IMF must regain lost territory

Fund must review role of capital flow management and international trade treaties

Often depicted as a rigid institution averse to change, the International Monetary Fund deserves credit for embracing climate change concerns, showing signs of abandoning austerity and calling out the G20 for its weak debt relief efforts during the Covid-19 pandemic.

However, the most profound change came in 2012 when the IMF partially reversed its longstanding view on capital account liberalisation. Ten years later in March, the IMF board will meet to revisit this view, providing a crucial opportunity to take another step forward.

One key aspect that needs to be addressed is the increasing inconsistency between the IMF’s advice on capital flow volatility and the sprawling web of international trade and investment treaties, which increasingly – and counterproductively – obstructs the use of the capital account regulations. Indeed, new research from the Boston University Global Development Policy Center published in the Journal of International Economic Law reveals that trade and investment treaties increasingly curtail the ability of governments to regulate capital flows.

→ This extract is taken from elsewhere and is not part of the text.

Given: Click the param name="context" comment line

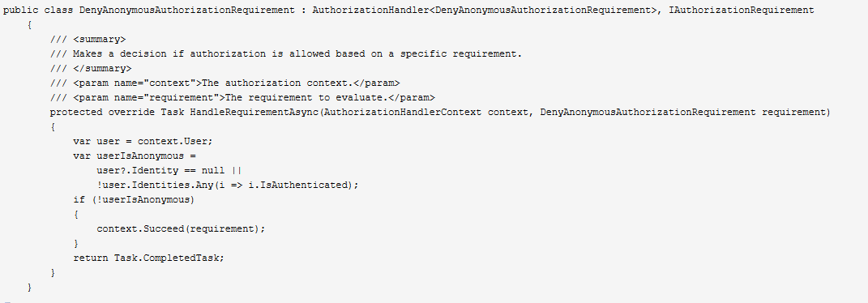Looking at the screenshot, I should click(x=224, y=83).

For decades, the IMF conditioned the liberalisation of capital flows as part of IMF financing programmes and, in the 1990s, went so far as attempting to change its articles of agreement to outlaw regulating capital flows. When premature capital account liberalisation led to massive financial crises in east Asia, the IMF began to rethink its view.

As economists studied the issue more intensely, a consensus emerged that capital account liberalisation was associated with financial crises in emerging market and developing countries, that regulating capital flows could make global financial markets more efficient rather than less and that regulations on capital flows were effective. The IMF found that those countries that deployed regulations on capital flows were hit less hard during the 2008 financial crisis than those without them.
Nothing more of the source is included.